Task brief: Lines before the one containing "Task: Tap the trade up-down arrows icon" in the records below are to be left out; that line and all after it, through the end, are to be retyped exactly.

Task input:
──────
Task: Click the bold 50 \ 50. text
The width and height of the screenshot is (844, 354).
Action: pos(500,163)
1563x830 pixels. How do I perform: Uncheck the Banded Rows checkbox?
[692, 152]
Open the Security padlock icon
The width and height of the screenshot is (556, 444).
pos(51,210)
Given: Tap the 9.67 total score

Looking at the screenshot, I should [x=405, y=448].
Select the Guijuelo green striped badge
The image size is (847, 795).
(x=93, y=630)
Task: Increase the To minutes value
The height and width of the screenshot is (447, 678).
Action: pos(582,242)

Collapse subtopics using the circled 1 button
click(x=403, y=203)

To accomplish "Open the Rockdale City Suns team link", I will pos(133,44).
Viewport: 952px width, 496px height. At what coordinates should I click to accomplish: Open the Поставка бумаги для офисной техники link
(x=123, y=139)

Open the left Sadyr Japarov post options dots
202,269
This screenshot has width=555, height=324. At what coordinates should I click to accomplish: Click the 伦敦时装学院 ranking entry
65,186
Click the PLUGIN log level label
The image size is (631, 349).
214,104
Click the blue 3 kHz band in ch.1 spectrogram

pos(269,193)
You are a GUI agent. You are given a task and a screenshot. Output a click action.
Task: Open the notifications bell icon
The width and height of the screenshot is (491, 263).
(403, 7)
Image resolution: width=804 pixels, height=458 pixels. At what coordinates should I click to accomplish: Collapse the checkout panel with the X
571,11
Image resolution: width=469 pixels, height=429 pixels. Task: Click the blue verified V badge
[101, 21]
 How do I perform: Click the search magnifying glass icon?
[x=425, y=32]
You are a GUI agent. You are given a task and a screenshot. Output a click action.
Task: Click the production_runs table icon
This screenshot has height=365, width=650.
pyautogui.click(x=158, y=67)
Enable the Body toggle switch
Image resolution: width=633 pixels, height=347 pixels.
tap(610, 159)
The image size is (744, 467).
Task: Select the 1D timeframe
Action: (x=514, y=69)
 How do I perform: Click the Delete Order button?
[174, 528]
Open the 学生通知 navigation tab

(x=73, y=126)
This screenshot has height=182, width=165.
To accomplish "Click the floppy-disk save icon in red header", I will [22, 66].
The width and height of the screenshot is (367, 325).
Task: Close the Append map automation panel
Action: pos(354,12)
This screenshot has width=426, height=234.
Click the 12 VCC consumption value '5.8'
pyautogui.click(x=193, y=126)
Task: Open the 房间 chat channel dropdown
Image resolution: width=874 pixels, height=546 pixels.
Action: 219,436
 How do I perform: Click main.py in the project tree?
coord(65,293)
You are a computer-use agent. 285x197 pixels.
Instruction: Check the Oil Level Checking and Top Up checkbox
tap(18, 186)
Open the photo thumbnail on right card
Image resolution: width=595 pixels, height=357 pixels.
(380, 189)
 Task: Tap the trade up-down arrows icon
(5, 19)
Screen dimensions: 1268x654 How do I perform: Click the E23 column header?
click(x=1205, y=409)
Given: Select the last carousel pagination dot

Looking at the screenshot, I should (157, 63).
──────
Answer below:
 Task: Tap the trade up-down arrows icon
(5, 19)
Screen dimensions: 1268x654 How do I perform: Click the E23 column header?
click(x=1205, y=409)
Given: Select the last carousel pagination dot

Looking at the screenshot, I should (157, 63).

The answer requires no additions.